PRIMA VITTIMA DEL VIRUS A FARRA DI SOLIGO: SI È SPENTO GILDO ANDREOLA

Padre del vicesindaco e del capogruppo degli Alpini


FARRA DI SOLIGO - Farra di Soligo deve registrare la prima vittima per le complicanze del coronavirus: è  Ermegildo Andreola, spentosi domenica sera all'ospedale di Vittorio Veneto a 94 anni. "Gildo", come era conosciuto da tutti, era il padre di Michele, vicesindaco dell'amministrazione comunale di Farra, e di Claudio, capogruppo del locale gruppo Alpini.

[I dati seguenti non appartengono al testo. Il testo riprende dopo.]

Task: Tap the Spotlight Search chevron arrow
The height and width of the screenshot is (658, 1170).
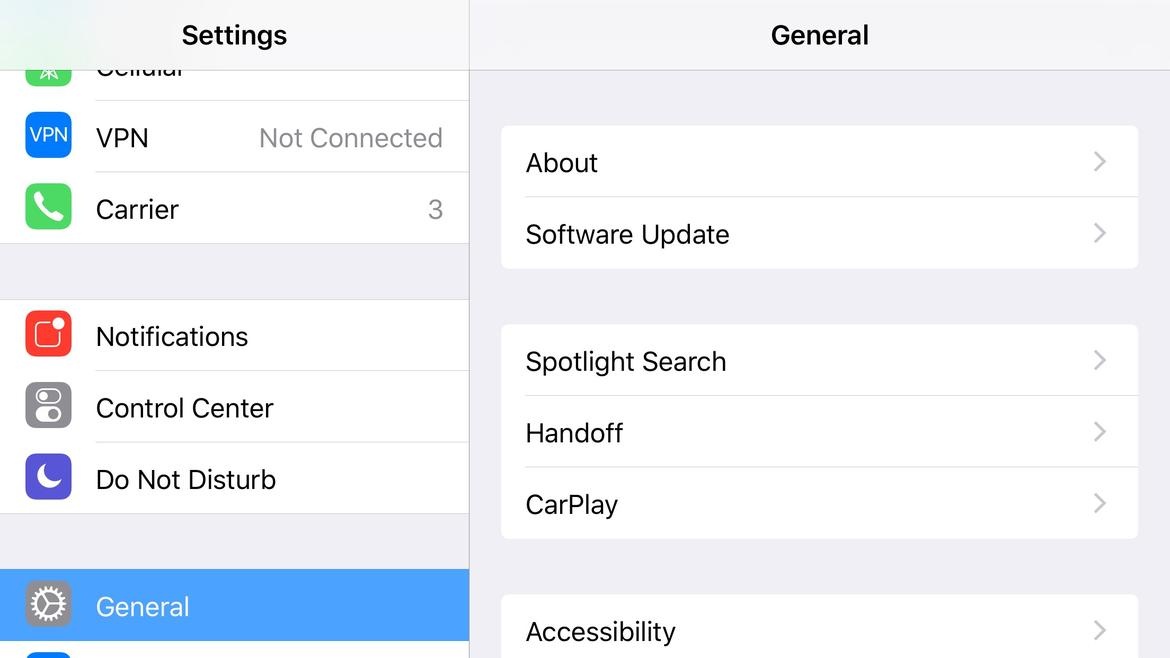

Dopo il servizio militare, Gildo Andreola aveva vissuto per dieci anni in Svizzera e, poi una volta tornato in patria, aveva lavorato come falegname in un'azienda di Sernaglia della Battaglia. Era stato anche tra i fondatori dell'associazione emigranti di Farra.
I familiari, ora in isolamento, spiegano che non aveva malattie pregresse: un mese e mezzo fa aveva sofferto per una polmonite, ma era del tutto guarito. Lunedì scorso gli era salita la febbre e mercoledì era stato ricoverato a Conegliano con difficoltà respiratorie: gli era stata diagnostica una polmonite bilaterale e, poi, era stata accertata la positività al coronavirus, con il trasferimento al Covd center di Vittorio Veneto, dove purtroppo è spirato.
Anche il sindaco Mattia Perencin e tutta l'amministrazione comunale hanno manifestato il proprio cordoglio per la scomparsa: "Gildo Andreola se ne è andato in pochissimi giorni sconfitto da un “mostro” che si chiama con un nome quasi impronunciabile e che, purtroppo, ormai stiamo conoscendo: Covid-19 o Coronavirus", scrive Perencin.
"Non avrei mai pensato - continua il sindaco - che proprio Farra aggiungesse il suo nome o il nome di un qualsiasi altro nostro concittadino a quel lungo elenco di persone che sono morte e che continuano a morire per questo subdolo virus. Gildo, che ho avuto la fortuna di conoscere in questi anni, era una persona semplice, positiva e di compagnia era una delle ultime memorie storiche rimaste a Farra, apparteneva a quella generazione che ha fatto grande l’Italia, una di quelle persone che le nuove generazioni dovrebbero prendere come esempio".
"Per sconfiggere questo mostro dobbiamo rispettare le regole e tenere alta la guardia - conclude Perencin -. Questo mostro lo dobbiamo combattere con tutte le nostre forze e l'arma che dobbiamo usare siamo soltanto noi stessi".